▶ What is required
Nothing but the pictures gets dropped; retype every entry exactly.

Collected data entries

##########

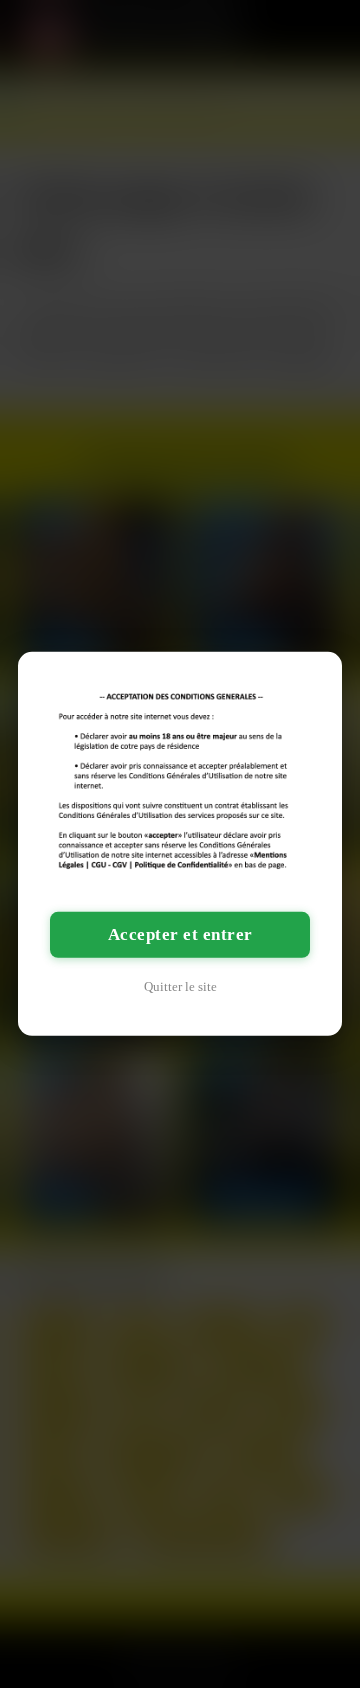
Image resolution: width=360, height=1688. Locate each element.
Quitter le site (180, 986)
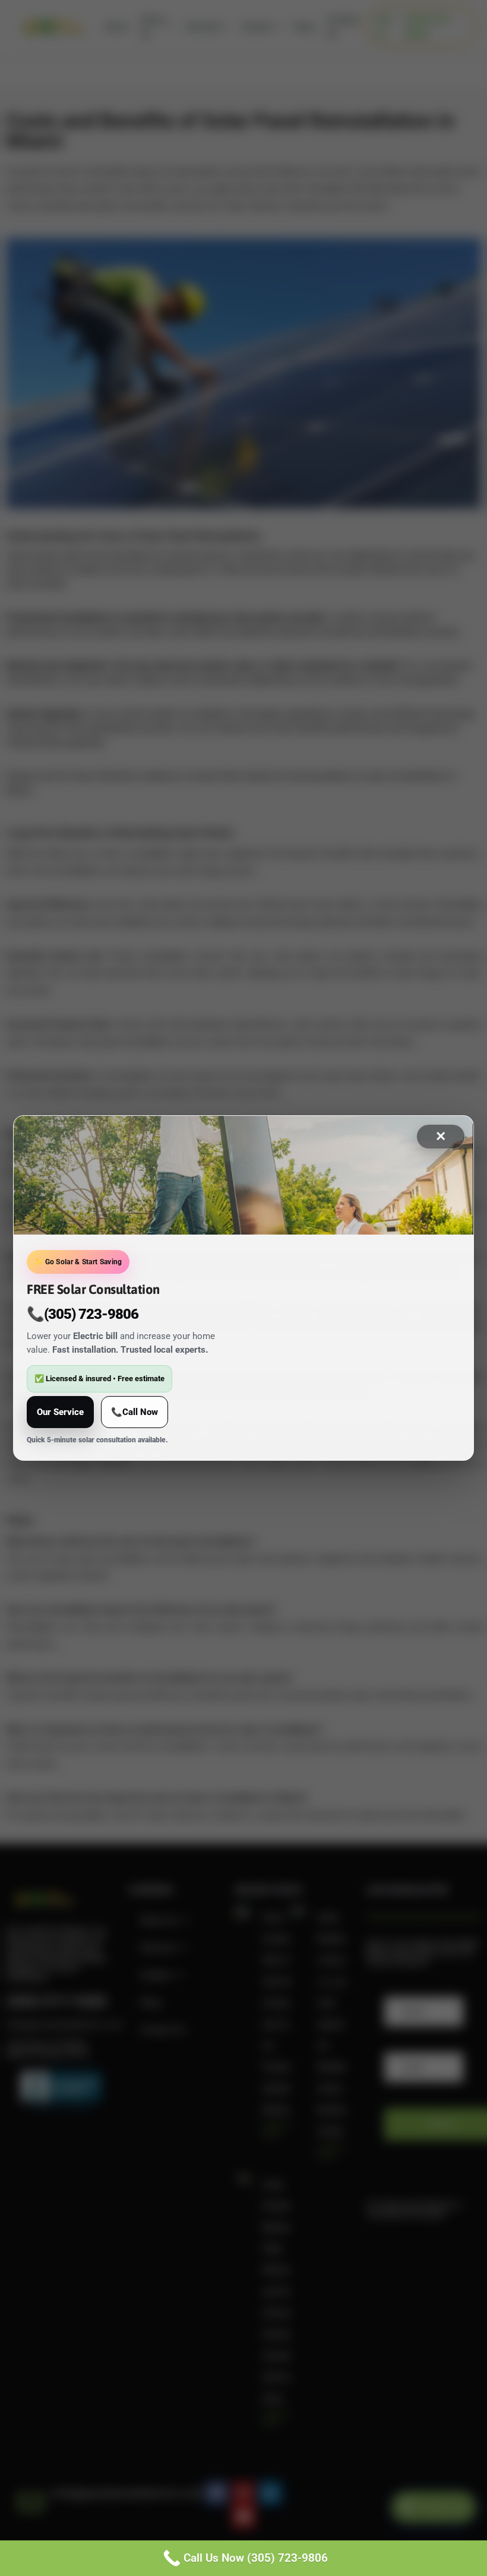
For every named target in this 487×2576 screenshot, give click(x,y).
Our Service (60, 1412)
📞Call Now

##########

▶ Answer section
Image resolution: width=360, height=1688. Locate each element.
Quitter le site (180, 986)
For every named target in this 487×2576 screenshot, give click(x,y).
Our Service (60, 1412)
📞Call Now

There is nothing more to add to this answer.